Pieter Bruegel the Elder - The Tower of BabelIt appears that in the attempt to find acceptable applications of Minister for Research, Senator Kim Carr's Excellence in Research for Australia (ERA) the matter has begun to degenerate into what appears to be a face saving farce.

 

The Australian's Jill Rowbotham reports in today's HES "Senator Carr's department has outlined options for including ERA in the Sustainable Research Excellence (SRE) funding allocation model", i.e. some $220 million.

 

SRE funding as originally conceived was to alleviate the gap caused by designating inadequate oncosts by the federal granting agencies when awarding research grants.

 

Now you might think that the appropriate remedy would be to increase the funding allocated when awarding the grants.

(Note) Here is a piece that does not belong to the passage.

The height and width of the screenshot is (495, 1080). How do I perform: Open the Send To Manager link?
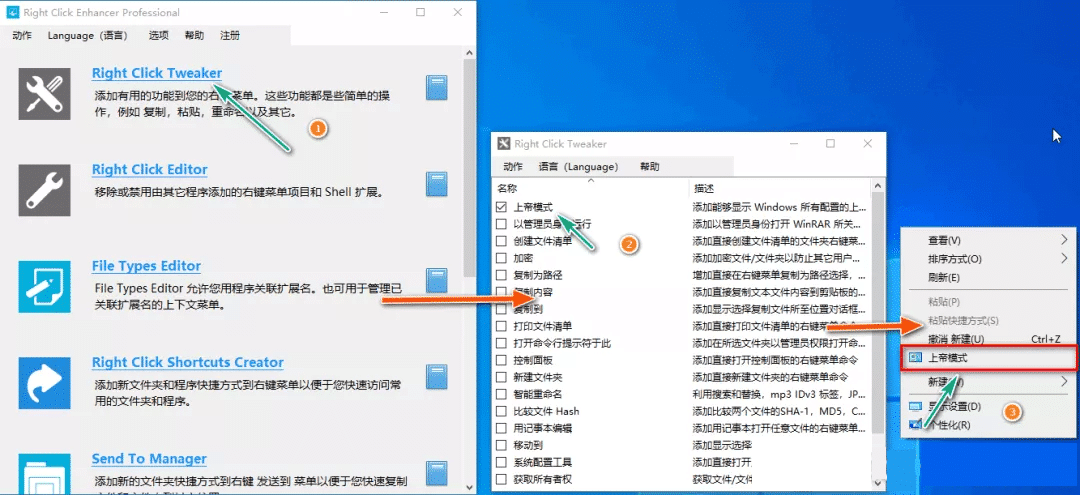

But then you would be one of many that did not come to government with a mission to rebadge a poorly conceived Research Quality Framework (RQF) into a modified but equally silly ERA.

 

According to Ms Rowbotham: "The aim is to replace the element of the existing [funding] formula based on research full-time equivalent staff divided by weighted publications, taken from the department's Higher Education Research Data Collection. The new formula will include a performance measure calculated using data from ERA to identify excellence across the full spectrum of research performance'".

 

None of that nonsense of considering that when the ARC and MHNRC fund only about one in five peer reviewed proposals that they should be fully funded. And just possibly if you thought they weren't doing well enough, you might provide means to help to improve the system at the source not slather an additional costly bureaucratic layer on top.

 

ARC CEO Professor Margaret Sheil, told Ms Rowbotham that there was a range of options for calculating an ERA index. "Once you have ERA ratings, and say, 'Let's turn them into a funding formula,' you need to add a volume measure and you may or may not add some weightings." And "If weightings were applied to the ratings, there would be different levels of reward for different levels of excellence achieved".

 

The discussion paper that has been promulgated calls for appraising four models for indexing excellence (peer review of grant proposals at the time of funding isn't one of them).